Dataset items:
┄┄┄┄┄┄┄┄┄┄

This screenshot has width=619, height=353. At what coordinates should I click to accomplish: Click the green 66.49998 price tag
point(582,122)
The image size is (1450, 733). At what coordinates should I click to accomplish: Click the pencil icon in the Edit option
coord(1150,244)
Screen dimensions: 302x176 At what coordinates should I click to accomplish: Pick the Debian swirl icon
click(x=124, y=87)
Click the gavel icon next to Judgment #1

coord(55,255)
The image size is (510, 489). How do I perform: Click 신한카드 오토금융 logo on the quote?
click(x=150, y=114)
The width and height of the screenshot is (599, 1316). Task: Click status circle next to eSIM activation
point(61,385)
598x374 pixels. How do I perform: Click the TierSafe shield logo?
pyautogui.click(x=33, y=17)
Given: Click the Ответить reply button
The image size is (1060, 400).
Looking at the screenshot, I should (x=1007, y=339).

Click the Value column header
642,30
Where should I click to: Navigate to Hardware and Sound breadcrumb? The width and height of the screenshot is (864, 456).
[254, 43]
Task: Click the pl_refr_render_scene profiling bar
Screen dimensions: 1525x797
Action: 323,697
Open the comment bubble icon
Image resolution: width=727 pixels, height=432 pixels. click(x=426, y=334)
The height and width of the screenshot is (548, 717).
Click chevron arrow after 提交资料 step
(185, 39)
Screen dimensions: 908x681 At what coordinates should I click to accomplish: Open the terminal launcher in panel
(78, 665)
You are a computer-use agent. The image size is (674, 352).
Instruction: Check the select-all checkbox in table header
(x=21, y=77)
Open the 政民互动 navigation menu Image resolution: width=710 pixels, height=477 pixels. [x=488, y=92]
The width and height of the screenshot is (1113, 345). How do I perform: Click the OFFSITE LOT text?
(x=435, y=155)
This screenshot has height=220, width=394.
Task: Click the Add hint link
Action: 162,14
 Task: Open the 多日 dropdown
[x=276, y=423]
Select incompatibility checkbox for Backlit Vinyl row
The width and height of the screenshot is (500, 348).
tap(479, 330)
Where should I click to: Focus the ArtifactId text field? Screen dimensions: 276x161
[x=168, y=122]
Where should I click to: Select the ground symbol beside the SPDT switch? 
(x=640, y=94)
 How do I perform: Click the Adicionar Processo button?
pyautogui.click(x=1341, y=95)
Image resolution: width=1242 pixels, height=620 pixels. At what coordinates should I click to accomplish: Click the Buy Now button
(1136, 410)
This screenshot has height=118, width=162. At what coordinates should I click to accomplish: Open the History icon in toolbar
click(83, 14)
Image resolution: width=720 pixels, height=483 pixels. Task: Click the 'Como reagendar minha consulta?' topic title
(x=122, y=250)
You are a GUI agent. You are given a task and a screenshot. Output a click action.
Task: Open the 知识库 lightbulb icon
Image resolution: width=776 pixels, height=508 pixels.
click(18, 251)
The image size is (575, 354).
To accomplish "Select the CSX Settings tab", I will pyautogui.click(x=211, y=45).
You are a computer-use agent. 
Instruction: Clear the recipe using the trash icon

┄┄┄┄┄┄┄┄┄┄

• **Work task**: Above are the records; copy all of them exactly.

• **Task solution**:
This screenshot has width=619, height=353. At what coordinates should I click to accomplish: Click the green 66.49998 price tag
point(582,122)
The image size is (1450, 733). At what coordinates should I click to accomplish: Click the pencil icon in the Edit option
coord(1150,244)
Screen dimensions: 302x176 At what coordinates should I click to accomplish: Pick the Debian swirl icon
click(x=124, y=87)
Click the gavel icon next to Judgment #1

coord(55,255)
The image size is (510, 489). How do I perform: Click 신한카드 오토금융 logo on the quote?
click(x=150, y=114)
The width and height of the screenshot is (599, 1316). Task: Click status circle next to eSIM activation
point(61,385)
598x374 pixels. How do I perform: Click the TierSafe shield logo?
pyautogui.click(x=33, y=17)
Given: Click the Ответить reply button
The image size is (1060, 400).
Looking at the screenshot, I should (x=1007, y=339).

Click the Value column header
642,30
Where should I click to: Navigate to Hardware and Sound breadcrumb? The width and height of the screenshot is (864, 456).
[254, 43]
Task: Click the pl_refr_render_scene profiling bar
Screen dimensions: 1525x797
Action: 323,697
Open the comment bubble icon
Image resolution: width=727 pixels, height=432 pixels. click(x=426, y=334)
The height and width of the screenshot is (548, 717).
Click chevron arrow after 提交资料 step
(185, 39)
Screen dimensions: 908x681 At what coordinates should I click to accomplish: Open the terminal launcher in panel
(78, 665)
You are a computer-use agent. The image size is (674, 352).
Instruction: Check the select-all checkbox in table header
(x=21, y=77)
Open the 政民互动 navigation menu Image resolution: width=710 pixels, height=477 pixels. [x=488, y=92]
The width and height of the screenshot is (1113, 345). How do I perform: Click the OFFSITE LOT text?
(x=435, y=155)
This screenshot has height=220, width=394.
Task: Click the Add hint link
Action: 162,14
 Task: Open the 多日 dropdown
[x=276, y=423]
Select incompatibility checkbox for Backlit Vinyl row
The width and height of the screenshot is (500, 348).
tap(479, 330)
Where should I click to: Focus the ArtifactId text field? Screen dimensions: 276x161
[x=168, y=122]
Where should I click to: Select the ground symbol beside the SPDT switch? 
(x=640, y=94)
 How do I perform: Click the Adicionar Processo button?
pyautogui.click(x=1341, y=95)
Image resolution: width=1242 pixels, height=620 pixels. At what coordinates should I click to accomplish: Click the Buy Now button
(1136, 410)
This screenshot has height=118, width=162. At what coordinates should I click to accomplish: Open the History icon in toolbar
click(83, 14)
Image resolution: width=720 pixels, height=483 pixels. Task: Click the 'Como reagendar minha consulta?' topic title
(x=122, y=250)
You are a GUI agent. You are given a task and a screenshot. Output a click action.
Task: Open the 知识库 lightbulb icon
Image resolution: width=776 pixels, height=508 pixels.
click(18, 251)
The image size is (575, 354).
To accomplish "Select the CSX Settings tab", I will pyautogui.click(x=211, y=45).
You are a computer-use agent. 
Instruction: Clear the recipe using the trash icon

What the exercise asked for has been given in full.